**Instruction**: Can you reproduce the lines below word for word, leaving nothing out?

* BEGIN Supplied records *

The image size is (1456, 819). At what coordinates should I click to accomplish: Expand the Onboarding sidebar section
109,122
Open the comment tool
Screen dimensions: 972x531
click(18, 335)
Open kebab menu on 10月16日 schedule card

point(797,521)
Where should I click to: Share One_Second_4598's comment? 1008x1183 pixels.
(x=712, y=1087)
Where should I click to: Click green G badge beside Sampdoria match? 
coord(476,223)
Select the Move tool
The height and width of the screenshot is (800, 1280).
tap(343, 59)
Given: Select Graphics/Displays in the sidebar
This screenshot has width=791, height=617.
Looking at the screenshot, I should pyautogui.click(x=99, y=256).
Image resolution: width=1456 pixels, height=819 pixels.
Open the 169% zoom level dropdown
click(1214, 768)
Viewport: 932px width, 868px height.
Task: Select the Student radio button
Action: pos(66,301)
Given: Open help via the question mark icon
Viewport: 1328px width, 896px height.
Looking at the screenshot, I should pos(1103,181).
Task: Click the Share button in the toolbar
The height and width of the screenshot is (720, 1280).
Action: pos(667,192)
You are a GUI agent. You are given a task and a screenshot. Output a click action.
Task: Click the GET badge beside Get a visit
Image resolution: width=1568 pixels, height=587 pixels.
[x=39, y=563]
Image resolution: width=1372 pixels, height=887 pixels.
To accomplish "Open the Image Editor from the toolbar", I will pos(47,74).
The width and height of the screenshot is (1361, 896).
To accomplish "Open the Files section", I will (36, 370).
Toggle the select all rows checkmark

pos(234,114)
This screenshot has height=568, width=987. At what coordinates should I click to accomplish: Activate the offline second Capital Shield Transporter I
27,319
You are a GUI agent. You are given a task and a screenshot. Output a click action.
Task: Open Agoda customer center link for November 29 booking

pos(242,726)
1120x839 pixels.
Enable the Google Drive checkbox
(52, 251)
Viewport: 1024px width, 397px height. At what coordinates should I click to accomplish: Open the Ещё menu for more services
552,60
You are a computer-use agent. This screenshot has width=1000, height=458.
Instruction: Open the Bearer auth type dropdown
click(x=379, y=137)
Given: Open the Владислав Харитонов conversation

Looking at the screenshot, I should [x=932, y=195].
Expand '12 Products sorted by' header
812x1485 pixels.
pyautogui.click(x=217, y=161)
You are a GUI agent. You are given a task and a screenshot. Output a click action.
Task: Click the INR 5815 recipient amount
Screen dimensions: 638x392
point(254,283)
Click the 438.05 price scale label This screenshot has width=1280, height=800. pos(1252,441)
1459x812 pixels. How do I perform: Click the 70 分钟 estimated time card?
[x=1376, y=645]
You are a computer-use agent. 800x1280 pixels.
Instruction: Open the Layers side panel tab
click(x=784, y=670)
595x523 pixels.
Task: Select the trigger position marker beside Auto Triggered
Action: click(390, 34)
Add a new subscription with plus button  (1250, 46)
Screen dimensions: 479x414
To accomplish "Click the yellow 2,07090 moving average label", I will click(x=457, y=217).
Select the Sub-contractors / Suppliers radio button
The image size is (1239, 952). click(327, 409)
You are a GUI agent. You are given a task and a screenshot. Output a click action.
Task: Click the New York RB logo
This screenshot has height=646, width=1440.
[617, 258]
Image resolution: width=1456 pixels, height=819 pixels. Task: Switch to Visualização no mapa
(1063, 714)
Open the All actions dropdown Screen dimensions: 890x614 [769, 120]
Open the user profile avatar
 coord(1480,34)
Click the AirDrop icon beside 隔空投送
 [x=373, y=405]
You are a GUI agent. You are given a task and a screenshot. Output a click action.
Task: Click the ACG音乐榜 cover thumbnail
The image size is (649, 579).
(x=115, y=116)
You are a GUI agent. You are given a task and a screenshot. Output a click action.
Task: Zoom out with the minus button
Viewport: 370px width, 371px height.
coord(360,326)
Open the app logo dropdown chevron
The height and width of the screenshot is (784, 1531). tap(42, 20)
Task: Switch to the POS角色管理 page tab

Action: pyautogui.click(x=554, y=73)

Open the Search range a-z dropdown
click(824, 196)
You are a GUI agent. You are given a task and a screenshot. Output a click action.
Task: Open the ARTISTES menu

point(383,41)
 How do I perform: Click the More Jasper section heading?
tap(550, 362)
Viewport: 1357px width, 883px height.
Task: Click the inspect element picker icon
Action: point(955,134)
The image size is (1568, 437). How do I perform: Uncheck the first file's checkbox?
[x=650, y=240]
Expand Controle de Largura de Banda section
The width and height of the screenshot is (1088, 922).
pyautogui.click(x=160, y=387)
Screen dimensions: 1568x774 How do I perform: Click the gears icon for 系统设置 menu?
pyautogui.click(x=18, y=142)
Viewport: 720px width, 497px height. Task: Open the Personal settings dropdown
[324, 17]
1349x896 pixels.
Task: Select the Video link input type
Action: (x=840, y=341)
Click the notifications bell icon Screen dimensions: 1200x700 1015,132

* END Supplied records *

**Task result**:
The image size is (1456, 819). At what coordinates should I click to accomplish: Expand the Onboarding sidebar section
109,122
Open the comment tool
Screen dimensions: 972x531
click(18, 335)
Open kebab menu on 10月16日 schedule card

point(797,521)
Where should I click to: Share One_Second_4598's comment? 1008x1183 pixels.
(x=712, y=1087)
Where should I click to: Click green G badge beside Sampdoria match? 
coord(476,223)
Select the Move tool
The height and width of the screenshot is (800, 1280).
tap(343, 59)
Given: Select Graphics/Displays in the sidebar
This screenshot has width=791, height=617.
Looking at the screenshot, I should pyautogui.click(x=99, y=256).
Image resolution: width=1456 pixels, height=819 pixels.
Open the 169% zoom level dropdown
click(1214, 768)
Viewport: 932px width, 868px height.
Task: Select the Student radio button
Action: pos(66,301)
Given: Open help via the question mark icon
Viewport: 1328px width, 896px height.
Looking at the screenshot, I should pos(1103,181).
Task: Click the Share button in the toolbar
The height and width of the screenshot is (720, 1280).
Action: pos(667,192)
You are a GUI agent. You are given a task and a screenshot. Output a click action.
Task: Click the GET badge beside Get a visit
Image resolution: width=1568 pixels, height=587 pixels.
[x=39, y=563]
Image resolution: width=1372 pixels, height=887 pixels.
To accomplish "Open the Image Editor from the toolbar", I will pos(47,74).
The width and height of the screenshot is (1361, 896).
To accomplish "Open the Files section", I will (36, 370).
Toggle the select all rows checkmark

pos(234,114)
This screenshot has height=568, width=987. At what coordinates should I click to accomplish: Activate the offline second Capital Shield Transporter I
27,319
You are a GUI agent. You are given a task and a screenshot. Output a click action.
Task: Open Agoda customer center link for November 29 booking

pos(242,726)
1120x839 pixels.
Enable the Google Drive checkbox
(52, 251)
Viewport: 1024px width, 397px height. At what coordinates should I click to accomplish: Open the Ещё menu for more services
552,60
You are a computer-use agent. This screenshot has width=1000, height=458.
Instruction: Open the Bearer auth type dropdown
click(x=379, y=137)
Given: Open the Владислав Харитонов conversation

Looking at the screenshot, I should [x=932, y=195].
Expand '12 Products sorted by' header
812x1485 pixels.
pyautogui.click(x=217, y=161)
You are a GUI agent. You are given a task and a screenshot. Output a click action.
Task: Click the INR 5815 recipient amount
Screen dimensions: 638x392
point(254,283)
Click the 438.05 price scale label This screenshot has width=1280, height=800. pos(1252,441)
1459x812 pixels. How do I perform: Click the 70 分钟 estimated time card?
[x=1376, y=645]
You are a computer-use agent. 800x1280 pixels.
Instruction: Open the Layers side panel tab
click(x=784, y=670)
595x523 pixels.
Task: Select the trigger position marker beside Auto Triggered
Action: click(390, 34)
Add a new subscription with plus button  (1250, 46)
Screen dimensions: 479x414
To accomplish "Click the yellow 2,07090 moving average label", I will click(x=457, y=217).
Select the Sub-contractors / Suppliers radio button
The image size is (1239, 952). click(327, 409)
You are a GUI agent. You are given a task and a screenshot. Output a click action.
Task: Click the New York RB logo
This screenshot has height=646, width=1440.
[617, 258]
Image resolution: width=1456 pixels, height=819 pixels. Task: Switch to Visualização no mapa
(1063, 714)
Open the All actions dropdown Screen dimensions: 890x614 [769, 120]
Open the user profile avatar
 coord(1480,34)
Click the AirDrop icon beside 隔空投送
 [x=373, y=405]
You are a GUI agent. You are given a task and a screenshot. Output a click action.
Task: Click the ACG音乐榜 cover thumbnail
The image size is (649, 579).
(x=115, y=116)
You are a GUI agent. You are given a task and a screenshot. Output a click action.
Task: Zoom out with the minus button
Viewport: 370px width, 371px height.
coord(360,326)
Open the app logo dropdown chevron
The height and width of the screenshot is (784, 1531). tap(42, 20)
Task: Switch to the POS角色管理 page tab

Action: pyautogui.click(x=554, y=73)

Open the Search range a-z dropdown
click(824, 196)
You are a GUI agent. You are given a task and a screenshot. Output a click action.
Task: Open the ARTISTES menu

point(383,41)
 How do I perform: Click the More Jasper section heading?
tap(550, 362)
Viewport: 1357px width, 883px height.
Task: Click the inspect element picker icon
Action: point(955,134)
The image size is (1568, 437). How do I perform: Uncheck the first file's checkbox?
[x=650, y=240]
Expand Controle de Largura de Banda section
The width and height of the screenshot is (1088, 922).
pyautogui.click(x=160, y=387)
Screen dimensions: 1568x774 How do I perform: Click the gears icon for 系统设置 menu?
pyautogui.click(x=18, y=142)
Viewport: 720px width, 497px height. Task: Open the Personal settings dropdown
[324, 17]
1349x896 pixels.
Task: Select the Video link input type
Action: (x=840, y=341)
Click the notifications bell icon Screen dimensions: 1200x700 1015,132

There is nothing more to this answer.